The Amsterdam Window Protest: The War Continues
On April 9th, over 200 Amsterdam sex workers and their supporters protested the closing of legal sex businesses in the Red Light District by the city council. The demonstration consisted of a march from the Amsterdam Red Light District to city hall, where the protesters handed a letter to the mayor demanding the reopening of their closed workplaces and the active participation of sex workers in the city’s policy regarding their jobs.
Project 1012
Amsterdam has closed down at least 109 windows already as part of Project 1012, an initiative to bring the number of legal window workplaces down by 40% from 476 to 284. Project 1012, named for the Red Light District area code, is a massive gentrification project aimed at ridding Amsterdam center of “low value” businesses like marijuana coffee shops and the windows.

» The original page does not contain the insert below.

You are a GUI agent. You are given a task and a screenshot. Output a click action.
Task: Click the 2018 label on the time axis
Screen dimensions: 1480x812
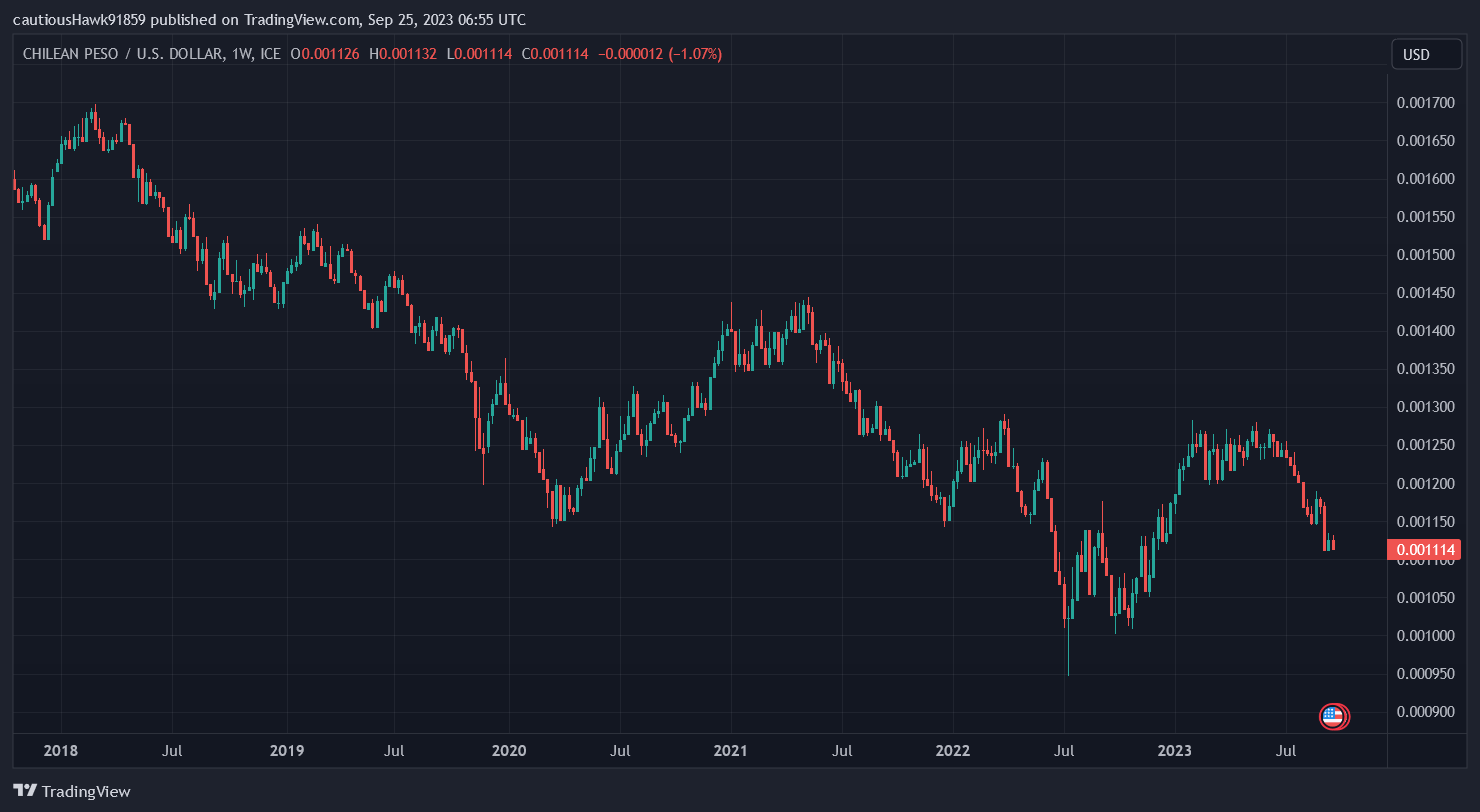tap(60, 750)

Government officials consider closing down legal work locations for sex workers an effective measure to prevent trafficking because they believe these businesses to be “sensitive to criminal activity” (“criminogeen” in Dutch, a new word invented solely to justify this policy) simply because they are part of the sex industry. Ironically, even local police voiced a preference for reopening the windows in order to keep sex work legal and visible.
The demonstration, the first of its kind in the Netherlands, was facilitated by PROUD, a sex worker-led union that launched earlier this year. The letter they addressed to Mayor Everhard van der Laan, demanding that the city stop closing windows and reopen closed brothels, as well as actively include sex workers in the city’s sex work policy, was signed by nearly a thousand supporters, many of whom are Red Light District sex workers themselves.
The mayor dismissed the sex workers’ concerns by saying that “the war is over,” maintaining that the issue has already been concluded decisively. He asked the protesters, “You tell me in what other city sex workers can demonstrate in these numbers in the streets,” implying that sex workers should be grateful for the rights they already have. He also stated that the city had already decided to close down fewer brothels, though this policy decision was actually motivated by the city council’s desire to lower Project 1012’s 108 million euro budget.